__EXERCISE MATERIAL__:
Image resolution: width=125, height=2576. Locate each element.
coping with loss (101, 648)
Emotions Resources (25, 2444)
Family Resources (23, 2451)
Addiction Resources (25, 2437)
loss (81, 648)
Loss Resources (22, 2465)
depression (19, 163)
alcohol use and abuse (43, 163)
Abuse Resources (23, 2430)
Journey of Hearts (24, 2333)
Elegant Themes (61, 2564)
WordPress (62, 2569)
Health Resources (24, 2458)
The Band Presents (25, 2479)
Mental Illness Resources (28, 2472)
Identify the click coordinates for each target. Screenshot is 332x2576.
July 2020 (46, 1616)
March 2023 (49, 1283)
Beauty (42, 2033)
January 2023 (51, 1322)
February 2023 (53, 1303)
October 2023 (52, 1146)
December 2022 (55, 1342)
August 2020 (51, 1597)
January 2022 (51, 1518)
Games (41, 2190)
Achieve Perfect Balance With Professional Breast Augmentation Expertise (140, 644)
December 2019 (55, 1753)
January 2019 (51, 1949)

__WHAT THE TASK ASKS__: Repeat the whole listing exactly.

__OUTPUT OF THE TASK__:
Image resolution: width=125, height=2576. Locate each element.
coping with loss (101, 648)
Emotions Resources (25, 2444)
Family Resources (23, 2451)
Addiction Resources (25, 2437)
loss (81, 648)
Loss Resources (22, 2465)
depression (19, 163)
alcohol use and abuse (43, 163)
Abuse Resources (23, 2430)
Journey of Hearts (24, 2333)
Elegant Themes (61, 2564)
WordPress (62, 2569)
Health Resources (24, 2458)
The Band Presents (25, 2479)
Mental Illness Resources (28, 2472)
Identify the click coordinates for each target. Screenshot is 332x2576.
July 2020 (46, 1616)
March 2023 (49, 1283)
Beauty (42, 2033)
January 2023 (51, 1322)
February 2023 (53, 1303)
October 2023 (52, 1146)
December 2022 (55, 1342)
August 2020 (51, 1597)
January 2022 (51, 1518)
Games (41, 2190)
Achieve Perfect Balance With Professional Breast Augmentation Expertise (140, 644)
December 2019 (55, 1753)
January 2019 (51, 1949)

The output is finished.